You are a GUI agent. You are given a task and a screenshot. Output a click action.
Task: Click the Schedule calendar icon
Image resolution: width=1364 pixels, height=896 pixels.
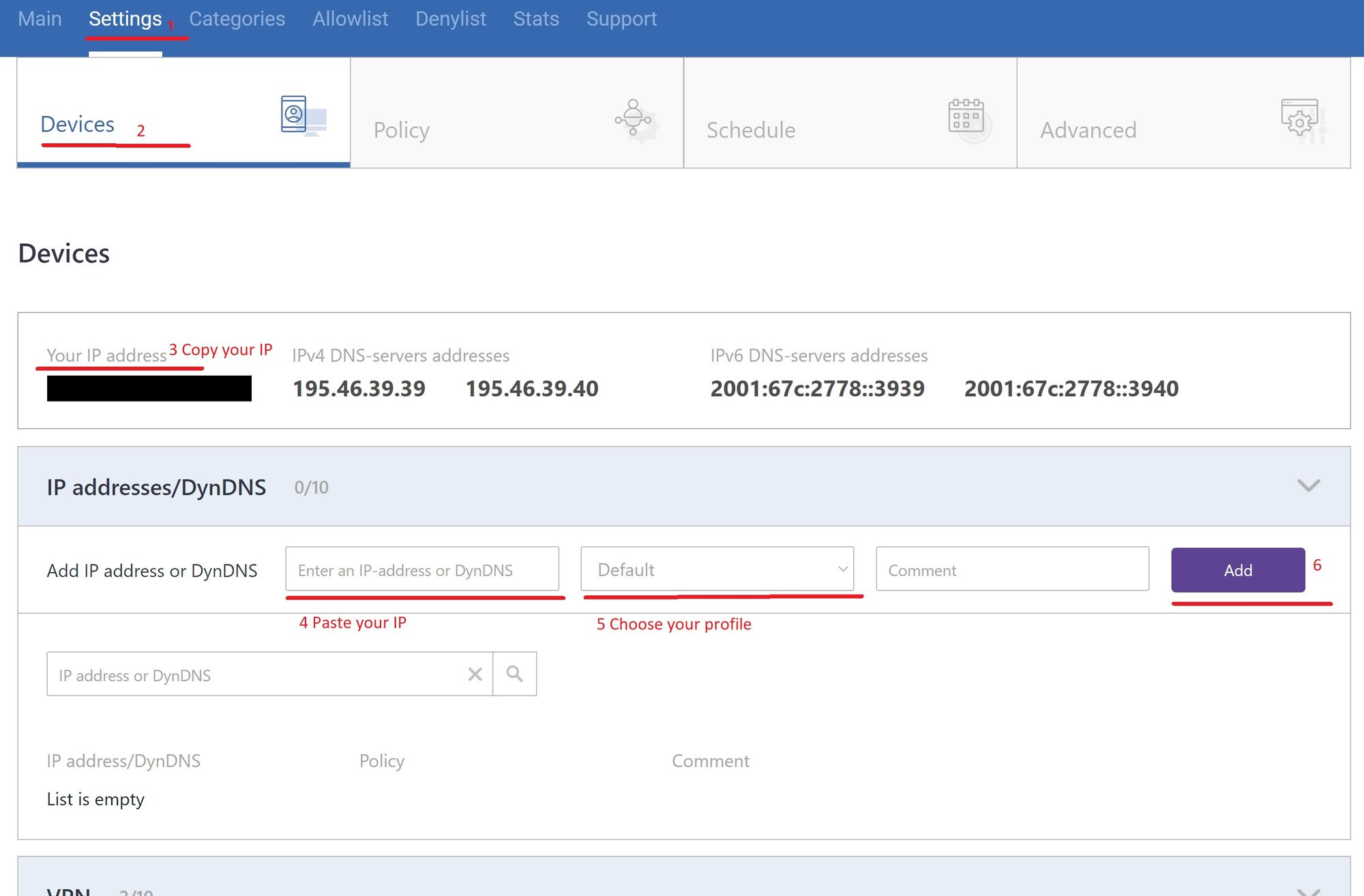tap(966, 120)
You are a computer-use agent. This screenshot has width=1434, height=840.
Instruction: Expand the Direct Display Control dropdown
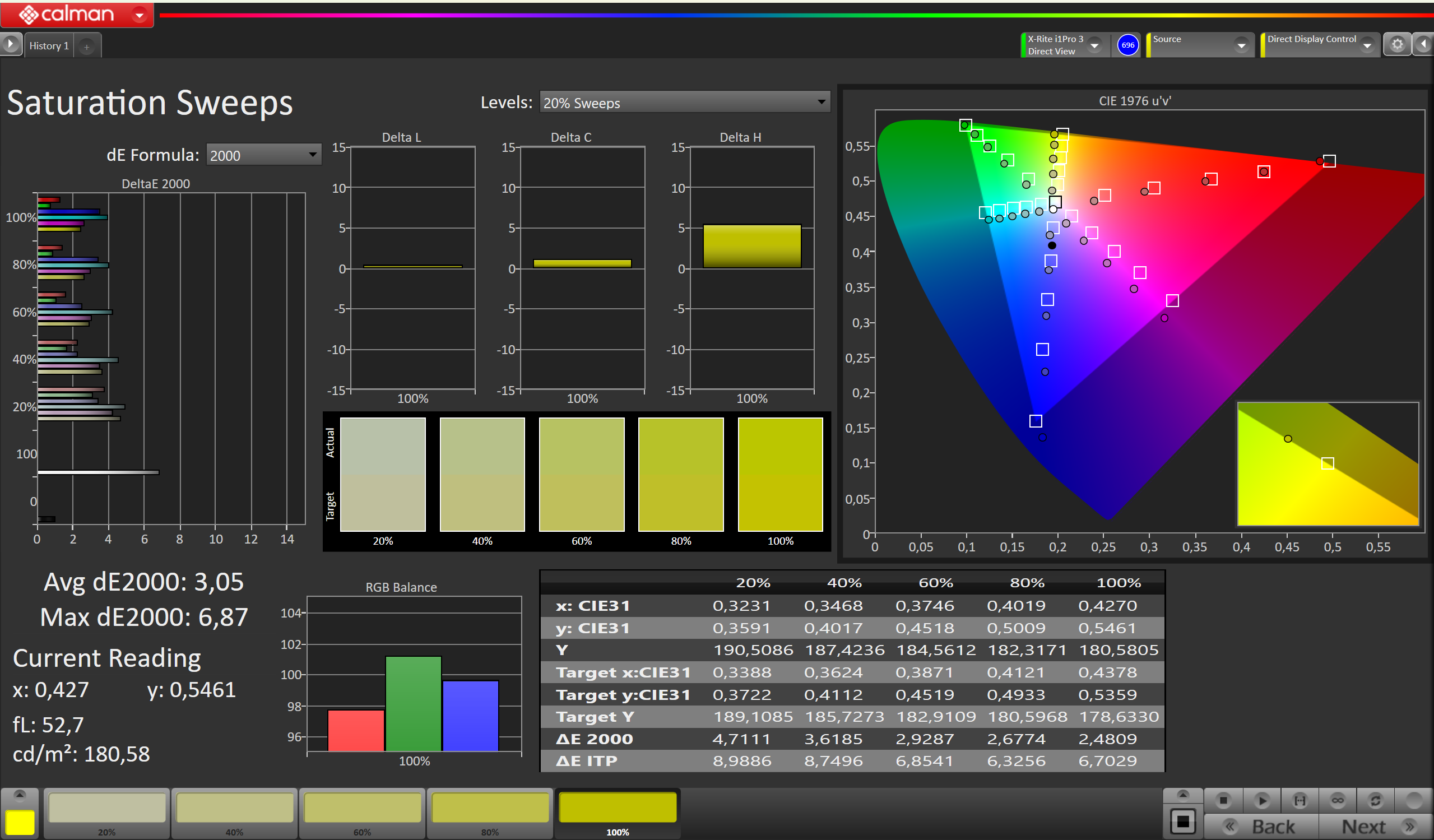pyautogui.click(x=1366, y=45)
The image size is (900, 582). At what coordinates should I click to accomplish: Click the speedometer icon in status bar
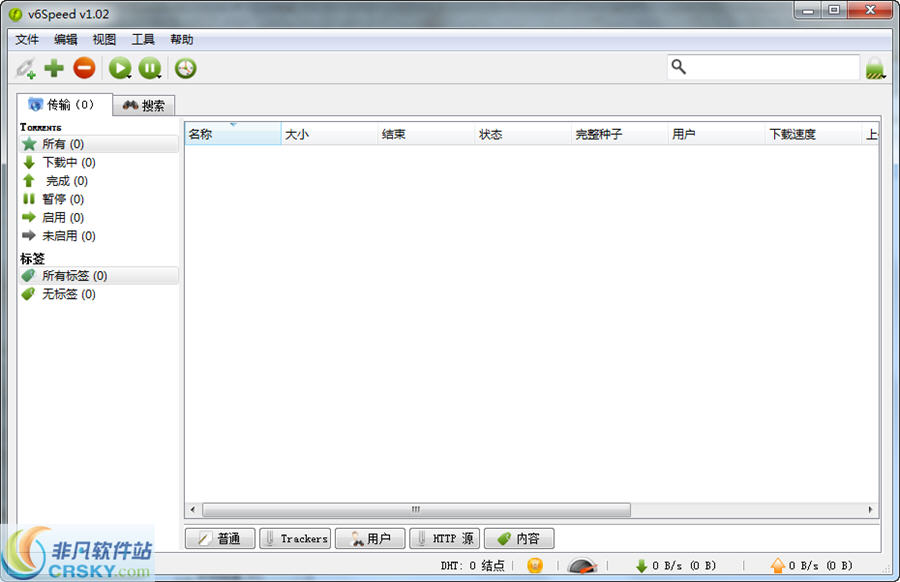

**REQUIREMENT**
Write each line of the data above as a string in a JSON list, skipping any blank lines and leaving out the pictures.

**RESULT OF THE TASK**
[
  "You are a GUI agent. You are given a task and a screenshot. Output a click action.",
  "Task: Click the Schedule calendar icon",
  "Image resolution: width=1364 pixels, height=896 pixels.",
  "tap(966, 120)",
  "You are a computer-use agent. This screenshot has width=1434, height=840.",
  "Instruction: Expand the Direct Display Control dropdown",
  "pyautogui.click(x=1366, y=45)",
  "The image size is (900, 582). At what coordinates should I click to accomplish: Click the speedometer icon in status bar"
]